**What you need to do**.
Rewrite the entries from the line containing "You are a computer-use" through the end, keeping every line but scaling only the click coordinates in the answers by 0.85, rounded to whole numbers with halves going up. Omit the pictures.
===== Data records =====
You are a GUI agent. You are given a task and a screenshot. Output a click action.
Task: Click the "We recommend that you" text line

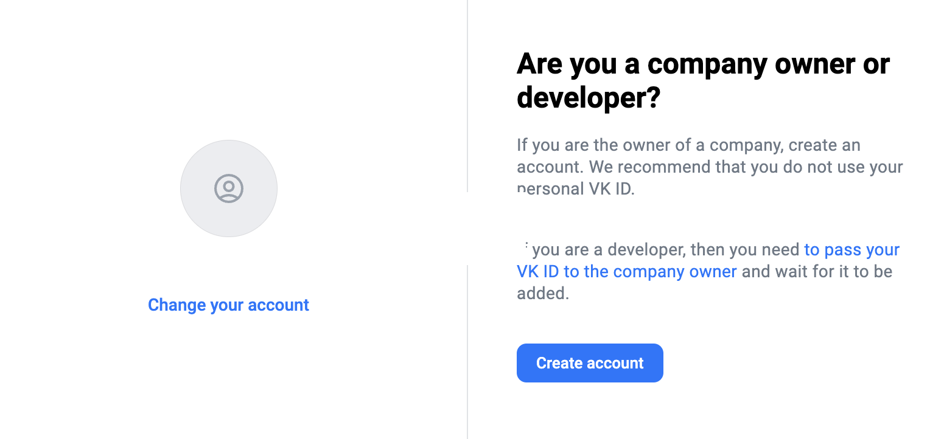pyautogui.click(x=709, y=167)
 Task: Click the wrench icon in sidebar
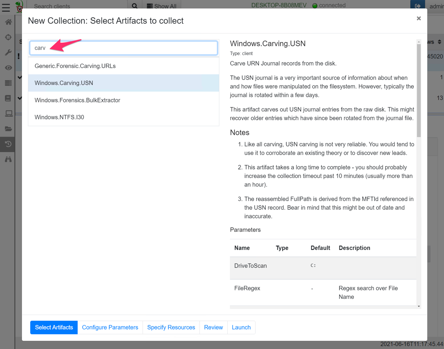tap(8, 52)
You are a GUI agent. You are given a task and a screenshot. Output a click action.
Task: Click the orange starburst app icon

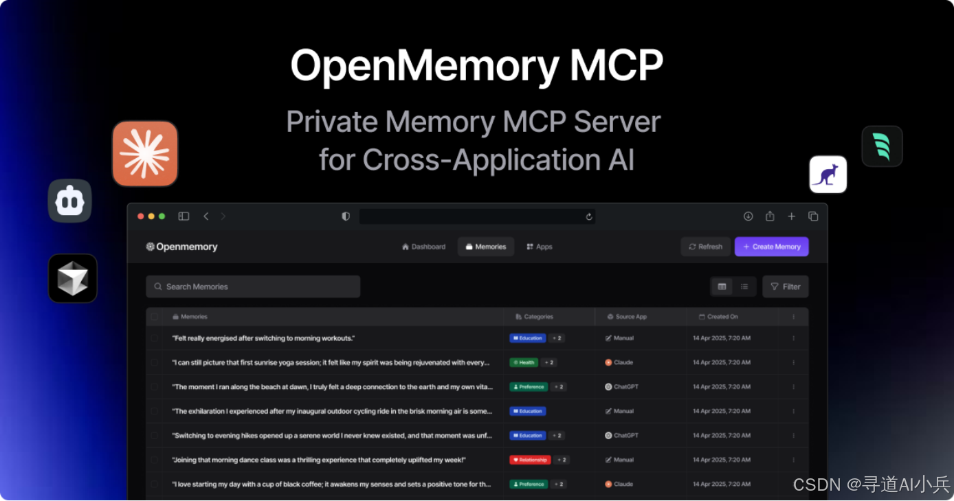coord(144,153)
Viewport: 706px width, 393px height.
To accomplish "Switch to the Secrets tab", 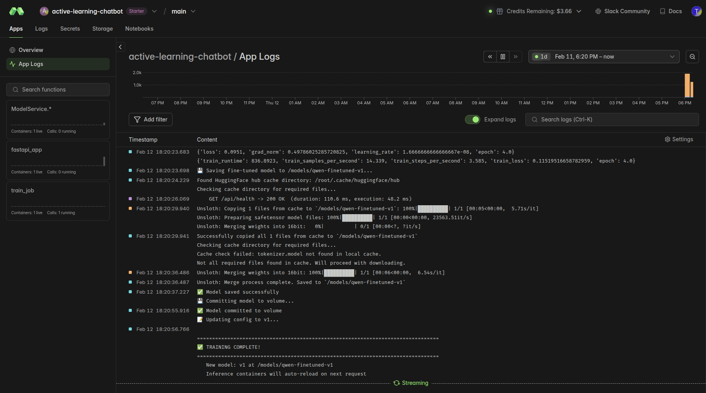I will pyautogui.click(x=70, y=29).
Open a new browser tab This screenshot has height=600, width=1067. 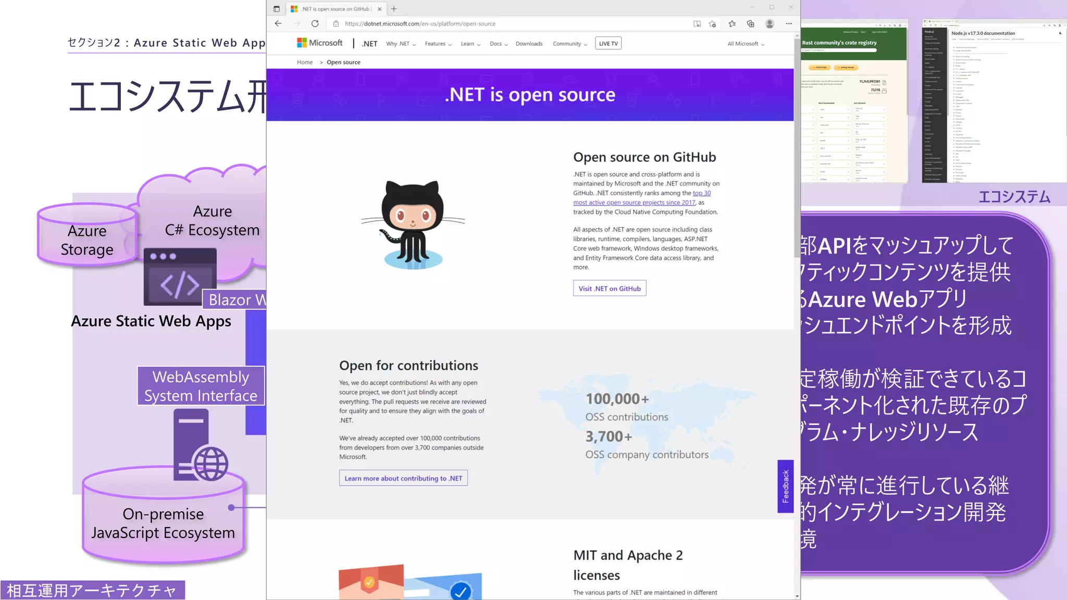click(x=394, y=9)
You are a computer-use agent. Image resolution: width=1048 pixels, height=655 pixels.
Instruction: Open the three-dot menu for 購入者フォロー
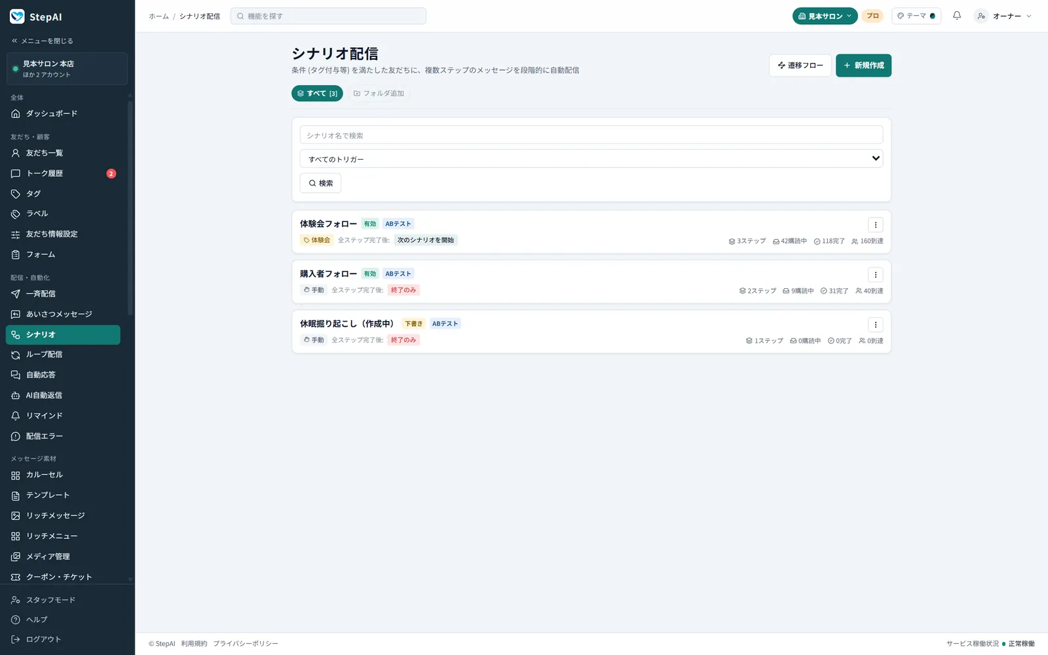click(x=875, y=274)
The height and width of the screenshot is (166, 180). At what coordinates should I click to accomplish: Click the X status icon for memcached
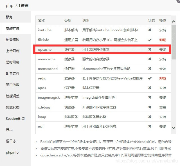pos(150,68)
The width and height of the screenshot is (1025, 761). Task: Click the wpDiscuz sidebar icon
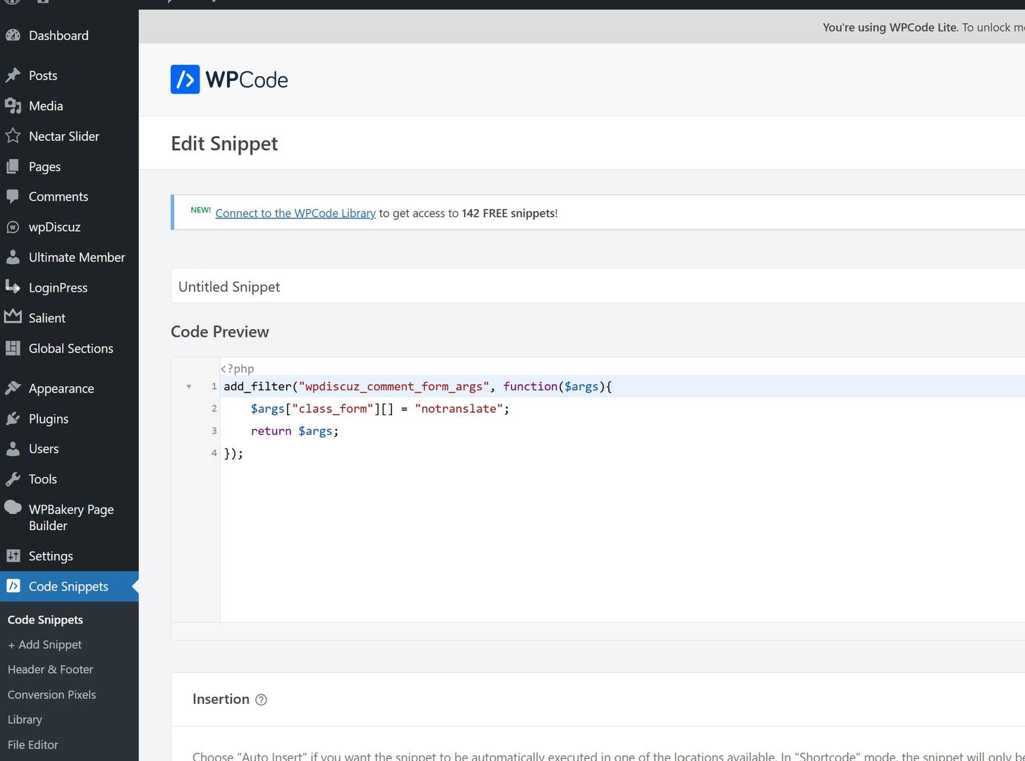click(x=13, y=227)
=====
**Result of the task**.
You are a computer-use agent. Image resolution: width=1048 pixels, height=655 pixels.
Instruction: Open the three-dot menu for 購入者フォロー
click(x=744, y=233)
The height and width of the screenshot is (166, 180). At what coordinates should I click to accomplish: Click the X status icon for memcached
pos(128,58)
The width and height of the screenshot is (1025, 761). Task: Click the wpDiscuz sidebar icon
click(x=11, y=193)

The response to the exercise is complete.